(ENTRIES SHOWN begins)

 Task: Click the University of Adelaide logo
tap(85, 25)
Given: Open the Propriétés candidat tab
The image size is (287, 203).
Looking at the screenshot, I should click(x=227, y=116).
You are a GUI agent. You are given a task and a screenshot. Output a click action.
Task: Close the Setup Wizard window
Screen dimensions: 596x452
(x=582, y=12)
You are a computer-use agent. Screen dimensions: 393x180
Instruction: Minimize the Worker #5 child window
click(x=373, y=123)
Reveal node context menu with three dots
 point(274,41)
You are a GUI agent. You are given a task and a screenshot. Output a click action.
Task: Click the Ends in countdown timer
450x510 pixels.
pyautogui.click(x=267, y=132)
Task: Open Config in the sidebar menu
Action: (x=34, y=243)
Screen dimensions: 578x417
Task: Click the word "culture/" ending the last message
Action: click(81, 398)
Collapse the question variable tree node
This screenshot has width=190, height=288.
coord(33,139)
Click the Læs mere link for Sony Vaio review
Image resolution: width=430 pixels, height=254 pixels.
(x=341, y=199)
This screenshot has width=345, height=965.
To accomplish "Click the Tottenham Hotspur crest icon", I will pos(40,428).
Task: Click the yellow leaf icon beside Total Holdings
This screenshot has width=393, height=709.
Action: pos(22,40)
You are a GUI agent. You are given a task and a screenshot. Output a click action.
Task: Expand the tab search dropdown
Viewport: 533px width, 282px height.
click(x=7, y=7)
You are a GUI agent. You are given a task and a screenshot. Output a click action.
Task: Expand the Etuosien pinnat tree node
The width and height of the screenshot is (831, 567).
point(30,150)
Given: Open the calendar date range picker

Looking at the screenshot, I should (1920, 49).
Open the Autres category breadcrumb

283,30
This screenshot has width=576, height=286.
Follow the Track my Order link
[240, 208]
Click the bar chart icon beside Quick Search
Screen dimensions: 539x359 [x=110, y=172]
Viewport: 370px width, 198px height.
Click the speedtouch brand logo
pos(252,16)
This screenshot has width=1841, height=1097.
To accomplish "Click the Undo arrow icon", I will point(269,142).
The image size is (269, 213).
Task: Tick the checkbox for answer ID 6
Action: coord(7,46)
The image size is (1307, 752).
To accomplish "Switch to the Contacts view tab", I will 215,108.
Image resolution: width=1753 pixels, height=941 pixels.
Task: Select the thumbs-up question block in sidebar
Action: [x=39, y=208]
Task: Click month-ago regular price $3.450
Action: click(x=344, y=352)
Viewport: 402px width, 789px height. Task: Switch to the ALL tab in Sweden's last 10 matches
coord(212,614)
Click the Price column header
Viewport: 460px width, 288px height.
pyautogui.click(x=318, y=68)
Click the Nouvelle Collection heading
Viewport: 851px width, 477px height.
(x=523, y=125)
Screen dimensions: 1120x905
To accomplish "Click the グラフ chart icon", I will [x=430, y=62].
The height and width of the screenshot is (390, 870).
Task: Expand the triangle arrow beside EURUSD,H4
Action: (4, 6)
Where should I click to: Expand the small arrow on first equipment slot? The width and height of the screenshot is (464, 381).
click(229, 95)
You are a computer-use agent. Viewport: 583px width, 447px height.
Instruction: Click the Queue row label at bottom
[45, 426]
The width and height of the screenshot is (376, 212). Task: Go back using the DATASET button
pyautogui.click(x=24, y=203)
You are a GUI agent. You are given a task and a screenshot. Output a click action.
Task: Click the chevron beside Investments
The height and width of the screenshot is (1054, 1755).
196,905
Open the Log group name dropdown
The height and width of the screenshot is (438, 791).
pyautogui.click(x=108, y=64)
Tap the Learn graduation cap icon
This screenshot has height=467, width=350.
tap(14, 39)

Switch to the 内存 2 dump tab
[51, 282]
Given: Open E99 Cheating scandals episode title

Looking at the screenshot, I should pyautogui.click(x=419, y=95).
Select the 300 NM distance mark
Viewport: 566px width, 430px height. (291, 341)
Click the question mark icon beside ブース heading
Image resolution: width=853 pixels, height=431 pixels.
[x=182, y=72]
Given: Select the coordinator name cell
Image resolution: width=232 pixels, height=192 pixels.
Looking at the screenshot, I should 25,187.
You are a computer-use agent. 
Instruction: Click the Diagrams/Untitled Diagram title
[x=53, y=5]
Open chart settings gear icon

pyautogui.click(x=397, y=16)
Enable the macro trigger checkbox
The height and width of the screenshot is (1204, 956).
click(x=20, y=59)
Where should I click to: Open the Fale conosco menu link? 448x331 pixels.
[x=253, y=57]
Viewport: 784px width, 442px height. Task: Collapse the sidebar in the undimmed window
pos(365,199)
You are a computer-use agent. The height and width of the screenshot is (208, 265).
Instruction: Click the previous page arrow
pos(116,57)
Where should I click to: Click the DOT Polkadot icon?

(ENTRIES SHOWN ends)

Every line above in which the word "tree" is present must be copied into the answer.

* SOLUTION TO THE PROBLEM
Collapse the question variable tree node
Task: Expand the Etuosien pinnat tree node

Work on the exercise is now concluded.